WHAT IS EXPECTED.
Copy out each line of the material below that contains the string "arrow", reproducing every matching line in full.

#### AVAILABLE RECORDS

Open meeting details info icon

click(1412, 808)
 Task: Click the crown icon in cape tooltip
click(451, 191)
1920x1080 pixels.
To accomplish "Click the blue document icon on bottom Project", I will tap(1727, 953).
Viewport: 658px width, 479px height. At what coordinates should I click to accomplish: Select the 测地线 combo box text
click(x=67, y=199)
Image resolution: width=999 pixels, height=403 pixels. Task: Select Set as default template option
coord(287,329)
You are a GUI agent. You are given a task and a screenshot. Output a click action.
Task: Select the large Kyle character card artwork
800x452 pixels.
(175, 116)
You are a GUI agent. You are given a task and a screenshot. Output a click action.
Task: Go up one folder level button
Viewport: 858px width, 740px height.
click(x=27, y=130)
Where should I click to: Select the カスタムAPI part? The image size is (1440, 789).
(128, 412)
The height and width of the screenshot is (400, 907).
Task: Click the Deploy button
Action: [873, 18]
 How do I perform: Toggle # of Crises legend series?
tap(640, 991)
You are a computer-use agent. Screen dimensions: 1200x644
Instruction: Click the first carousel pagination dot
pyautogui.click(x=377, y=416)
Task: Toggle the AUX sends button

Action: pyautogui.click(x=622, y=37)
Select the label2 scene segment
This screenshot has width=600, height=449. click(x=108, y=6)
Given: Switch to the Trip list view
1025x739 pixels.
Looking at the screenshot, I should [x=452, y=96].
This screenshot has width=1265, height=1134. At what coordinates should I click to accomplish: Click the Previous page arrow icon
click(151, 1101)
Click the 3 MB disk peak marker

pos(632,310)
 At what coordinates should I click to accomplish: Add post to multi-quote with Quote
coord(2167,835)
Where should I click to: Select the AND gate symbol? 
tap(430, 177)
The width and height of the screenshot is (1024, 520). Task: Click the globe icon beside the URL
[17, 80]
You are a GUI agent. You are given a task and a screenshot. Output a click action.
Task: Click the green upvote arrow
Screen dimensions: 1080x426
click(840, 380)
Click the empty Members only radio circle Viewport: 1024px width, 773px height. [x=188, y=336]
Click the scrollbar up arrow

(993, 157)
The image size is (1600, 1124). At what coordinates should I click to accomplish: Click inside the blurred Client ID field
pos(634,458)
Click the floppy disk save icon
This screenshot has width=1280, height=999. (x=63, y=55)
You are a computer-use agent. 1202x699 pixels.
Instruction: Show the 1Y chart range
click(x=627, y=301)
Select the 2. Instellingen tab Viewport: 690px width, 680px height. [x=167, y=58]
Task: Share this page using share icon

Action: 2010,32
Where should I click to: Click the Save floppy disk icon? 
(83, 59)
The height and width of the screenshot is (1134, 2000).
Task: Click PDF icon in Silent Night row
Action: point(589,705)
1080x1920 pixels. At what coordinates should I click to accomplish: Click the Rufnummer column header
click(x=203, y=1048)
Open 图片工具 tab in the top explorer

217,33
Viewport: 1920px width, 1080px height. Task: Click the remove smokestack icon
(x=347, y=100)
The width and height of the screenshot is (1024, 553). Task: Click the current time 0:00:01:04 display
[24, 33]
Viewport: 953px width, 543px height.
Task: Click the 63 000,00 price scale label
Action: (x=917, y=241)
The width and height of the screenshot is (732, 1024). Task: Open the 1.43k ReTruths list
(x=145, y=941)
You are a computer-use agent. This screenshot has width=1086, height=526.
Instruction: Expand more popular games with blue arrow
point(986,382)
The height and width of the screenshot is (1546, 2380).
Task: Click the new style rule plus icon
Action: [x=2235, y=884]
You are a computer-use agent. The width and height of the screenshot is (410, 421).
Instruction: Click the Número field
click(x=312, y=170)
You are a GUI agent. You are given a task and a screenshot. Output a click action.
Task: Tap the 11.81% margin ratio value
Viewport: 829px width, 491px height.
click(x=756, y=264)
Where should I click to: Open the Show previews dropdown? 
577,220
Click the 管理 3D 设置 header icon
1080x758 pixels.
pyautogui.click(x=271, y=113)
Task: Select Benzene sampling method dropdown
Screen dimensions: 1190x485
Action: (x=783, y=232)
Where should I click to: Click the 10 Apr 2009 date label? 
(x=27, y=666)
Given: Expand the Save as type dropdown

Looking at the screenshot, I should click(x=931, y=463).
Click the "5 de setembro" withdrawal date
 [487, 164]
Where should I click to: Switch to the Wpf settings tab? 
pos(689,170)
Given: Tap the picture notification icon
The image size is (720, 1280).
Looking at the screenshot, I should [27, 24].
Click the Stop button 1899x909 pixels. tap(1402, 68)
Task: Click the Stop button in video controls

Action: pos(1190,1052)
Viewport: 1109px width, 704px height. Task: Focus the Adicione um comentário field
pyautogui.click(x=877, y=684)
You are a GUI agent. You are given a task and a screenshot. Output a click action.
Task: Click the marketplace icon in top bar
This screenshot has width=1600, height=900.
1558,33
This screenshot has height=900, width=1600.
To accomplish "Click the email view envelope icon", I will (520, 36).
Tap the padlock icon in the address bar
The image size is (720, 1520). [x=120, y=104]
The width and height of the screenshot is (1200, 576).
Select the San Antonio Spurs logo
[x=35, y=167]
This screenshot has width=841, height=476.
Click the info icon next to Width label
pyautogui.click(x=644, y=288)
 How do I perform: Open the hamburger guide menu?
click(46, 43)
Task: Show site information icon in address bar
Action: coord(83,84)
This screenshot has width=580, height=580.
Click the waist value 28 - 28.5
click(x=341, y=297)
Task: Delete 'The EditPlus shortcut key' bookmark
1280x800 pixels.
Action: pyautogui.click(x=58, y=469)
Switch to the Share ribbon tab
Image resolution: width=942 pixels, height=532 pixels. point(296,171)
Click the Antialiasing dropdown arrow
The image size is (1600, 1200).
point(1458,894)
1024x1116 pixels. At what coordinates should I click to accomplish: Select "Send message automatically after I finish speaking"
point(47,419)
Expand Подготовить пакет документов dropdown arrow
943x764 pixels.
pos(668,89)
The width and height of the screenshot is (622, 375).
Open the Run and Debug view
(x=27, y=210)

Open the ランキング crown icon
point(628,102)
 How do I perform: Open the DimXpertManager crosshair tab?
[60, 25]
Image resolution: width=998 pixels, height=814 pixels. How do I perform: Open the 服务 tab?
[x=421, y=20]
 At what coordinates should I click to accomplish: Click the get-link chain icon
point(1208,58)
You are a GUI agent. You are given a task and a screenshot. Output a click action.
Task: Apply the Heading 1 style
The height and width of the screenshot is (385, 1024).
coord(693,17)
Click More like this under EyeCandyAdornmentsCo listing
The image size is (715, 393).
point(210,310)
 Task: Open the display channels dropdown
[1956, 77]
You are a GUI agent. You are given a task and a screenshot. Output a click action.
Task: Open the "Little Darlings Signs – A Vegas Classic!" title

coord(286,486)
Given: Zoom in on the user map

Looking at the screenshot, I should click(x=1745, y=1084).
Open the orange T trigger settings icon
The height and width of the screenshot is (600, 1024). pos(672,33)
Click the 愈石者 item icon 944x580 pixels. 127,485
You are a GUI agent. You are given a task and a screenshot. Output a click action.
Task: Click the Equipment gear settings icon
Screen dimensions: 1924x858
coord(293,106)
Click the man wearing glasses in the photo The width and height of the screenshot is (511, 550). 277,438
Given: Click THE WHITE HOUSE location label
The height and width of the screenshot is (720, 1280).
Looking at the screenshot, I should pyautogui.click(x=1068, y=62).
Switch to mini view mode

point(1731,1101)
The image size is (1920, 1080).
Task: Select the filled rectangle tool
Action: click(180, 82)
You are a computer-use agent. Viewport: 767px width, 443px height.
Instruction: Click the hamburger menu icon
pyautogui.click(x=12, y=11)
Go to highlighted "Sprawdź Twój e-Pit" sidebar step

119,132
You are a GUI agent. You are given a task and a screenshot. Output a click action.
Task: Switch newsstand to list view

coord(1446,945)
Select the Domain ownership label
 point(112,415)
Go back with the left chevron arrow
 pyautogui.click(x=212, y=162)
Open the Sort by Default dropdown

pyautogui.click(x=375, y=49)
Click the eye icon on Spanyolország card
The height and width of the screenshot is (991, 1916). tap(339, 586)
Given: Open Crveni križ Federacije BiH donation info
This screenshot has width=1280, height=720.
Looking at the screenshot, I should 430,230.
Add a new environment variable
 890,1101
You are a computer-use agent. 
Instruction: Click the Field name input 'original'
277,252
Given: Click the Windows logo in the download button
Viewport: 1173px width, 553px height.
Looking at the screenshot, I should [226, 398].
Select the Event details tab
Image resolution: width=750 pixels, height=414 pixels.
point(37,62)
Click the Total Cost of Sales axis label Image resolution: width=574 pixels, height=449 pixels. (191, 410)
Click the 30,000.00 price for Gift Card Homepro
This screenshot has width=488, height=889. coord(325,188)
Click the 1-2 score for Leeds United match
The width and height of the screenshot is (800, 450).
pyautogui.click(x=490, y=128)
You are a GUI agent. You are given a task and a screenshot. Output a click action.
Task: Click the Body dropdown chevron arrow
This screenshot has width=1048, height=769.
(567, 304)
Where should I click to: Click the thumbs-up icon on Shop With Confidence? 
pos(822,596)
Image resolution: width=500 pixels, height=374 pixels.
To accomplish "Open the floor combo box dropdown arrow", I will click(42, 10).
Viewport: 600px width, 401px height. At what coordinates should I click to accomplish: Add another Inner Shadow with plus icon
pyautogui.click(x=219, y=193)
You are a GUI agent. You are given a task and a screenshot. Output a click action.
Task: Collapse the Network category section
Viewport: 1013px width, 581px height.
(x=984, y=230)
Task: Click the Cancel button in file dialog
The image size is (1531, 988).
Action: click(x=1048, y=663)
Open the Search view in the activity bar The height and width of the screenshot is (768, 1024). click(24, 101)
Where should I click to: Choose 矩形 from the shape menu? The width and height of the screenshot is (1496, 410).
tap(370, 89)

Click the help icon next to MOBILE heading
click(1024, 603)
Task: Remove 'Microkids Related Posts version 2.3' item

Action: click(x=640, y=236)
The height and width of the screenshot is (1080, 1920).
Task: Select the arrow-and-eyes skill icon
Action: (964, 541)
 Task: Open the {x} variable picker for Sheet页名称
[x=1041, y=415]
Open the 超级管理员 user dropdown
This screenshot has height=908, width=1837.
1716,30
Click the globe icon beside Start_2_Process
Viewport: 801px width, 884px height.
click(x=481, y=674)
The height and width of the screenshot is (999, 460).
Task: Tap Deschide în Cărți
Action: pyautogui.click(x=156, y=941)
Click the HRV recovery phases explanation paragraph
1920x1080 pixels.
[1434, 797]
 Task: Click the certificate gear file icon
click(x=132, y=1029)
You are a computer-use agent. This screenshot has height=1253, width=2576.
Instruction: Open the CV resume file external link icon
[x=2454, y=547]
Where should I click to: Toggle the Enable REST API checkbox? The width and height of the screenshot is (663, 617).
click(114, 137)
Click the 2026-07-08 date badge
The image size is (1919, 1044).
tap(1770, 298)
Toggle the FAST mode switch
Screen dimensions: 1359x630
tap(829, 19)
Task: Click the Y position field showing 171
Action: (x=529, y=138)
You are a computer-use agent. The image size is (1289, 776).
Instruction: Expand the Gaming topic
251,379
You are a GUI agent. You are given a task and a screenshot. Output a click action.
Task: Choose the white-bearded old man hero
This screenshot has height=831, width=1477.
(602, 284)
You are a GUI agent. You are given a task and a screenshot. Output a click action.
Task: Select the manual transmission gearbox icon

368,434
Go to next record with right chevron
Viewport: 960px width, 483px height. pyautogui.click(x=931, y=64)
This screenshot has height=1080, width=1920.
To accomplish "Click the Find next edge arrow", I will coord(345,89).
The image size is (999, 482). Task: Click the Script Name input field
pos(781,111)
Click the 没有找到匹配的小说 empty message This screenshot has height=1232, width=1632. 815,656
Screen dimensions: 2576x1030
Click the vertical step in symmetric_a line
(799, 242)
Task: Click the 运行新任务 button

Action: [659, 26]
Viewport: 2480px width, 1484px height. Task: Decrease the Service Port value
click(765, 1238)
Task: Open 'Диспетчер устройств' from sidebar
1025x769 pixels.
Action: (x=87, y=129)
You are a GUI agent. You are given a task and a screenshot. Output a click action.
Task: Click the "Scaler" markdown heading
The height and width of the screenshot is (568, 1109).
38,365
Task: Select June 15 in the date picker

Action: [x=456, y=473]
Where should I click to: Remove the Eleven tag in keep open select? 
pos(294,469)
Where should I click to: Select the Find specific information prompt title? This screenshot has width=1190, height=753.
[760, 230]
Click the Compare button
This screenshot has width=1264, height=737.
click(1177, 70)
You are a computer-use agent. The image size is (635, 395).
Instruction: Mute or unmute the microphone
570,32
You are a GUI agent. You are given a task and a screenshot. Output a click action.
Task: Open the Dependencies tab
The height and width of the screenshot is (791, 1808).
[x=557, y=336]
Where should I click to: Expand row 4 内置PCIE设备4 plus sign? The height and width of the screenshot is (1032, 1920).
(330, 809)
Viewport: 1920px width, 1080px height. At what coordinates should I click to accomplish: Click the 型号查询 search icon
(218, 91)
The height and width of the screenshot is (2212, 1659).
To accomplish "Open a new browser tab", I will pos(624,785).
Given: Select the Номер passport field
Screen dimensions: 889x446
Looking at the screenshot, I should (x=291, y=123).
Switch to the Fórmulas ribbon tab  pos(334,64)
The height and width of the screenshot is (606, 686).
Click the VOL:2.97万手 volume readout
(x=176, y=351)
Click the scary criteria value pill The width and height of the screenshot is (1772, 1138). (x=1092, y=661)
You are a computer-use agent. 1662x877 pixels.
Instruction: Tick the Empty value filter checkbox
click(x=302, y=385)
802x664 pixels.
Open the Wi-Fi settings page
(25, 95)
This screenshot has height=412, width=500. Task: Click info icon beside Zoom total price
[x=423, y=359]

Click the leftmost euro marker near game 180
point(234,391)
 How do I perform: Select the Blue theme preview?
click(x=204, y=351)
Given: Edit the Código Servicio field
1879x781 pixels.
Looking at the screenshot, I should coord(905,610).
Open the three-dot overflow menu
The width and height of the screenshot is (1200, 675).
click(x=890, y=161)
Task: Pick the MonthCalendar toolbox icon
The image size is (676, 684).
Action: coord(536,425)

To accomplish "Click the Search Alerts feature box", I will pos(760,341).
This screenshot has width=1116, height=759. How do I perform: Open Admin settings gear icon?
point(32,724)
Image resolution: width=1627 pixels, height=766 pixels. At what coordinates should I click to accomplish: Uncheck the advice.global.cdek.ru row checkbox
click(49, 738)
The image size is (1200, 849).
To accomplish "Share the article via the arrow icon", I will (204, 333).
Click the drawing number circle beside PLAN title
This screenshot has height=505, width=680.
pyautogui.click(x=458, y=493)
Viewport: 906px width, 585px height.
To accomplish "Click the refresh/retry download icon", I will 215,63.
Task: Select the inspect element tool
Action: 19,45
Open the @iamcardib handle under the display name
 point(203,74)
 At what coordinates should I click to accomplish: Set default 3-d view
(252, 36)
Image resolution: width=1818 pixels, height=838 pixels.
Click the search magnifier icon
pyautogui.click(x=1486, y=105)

########

EXERCISE RESULT.
This screenshot has width=1265, height=1134. At what coordinates should I click to accomplish: Click the Previous page arrow icon
Task: Click the green upvote arrow
Click the scrollbar up arrow
Instruction: Expand more popular games with blue arrow
Click the Antialiasing dropdown arrow
Expand Подготовить пакет документов dropdown arrow
Go back with the left chevron arrow
Task: Click the Body dropdown chevron arrow
To accomplish "Open the floor combo box dropdown arrow", I will click(42, 10).
Task: Select the arrow-and-eyes skill icon
To accomplish "Click the Find next edge arrow", I will coord(345,89).
To accomplish "Share the article via the arrow icon", I will (204, 333).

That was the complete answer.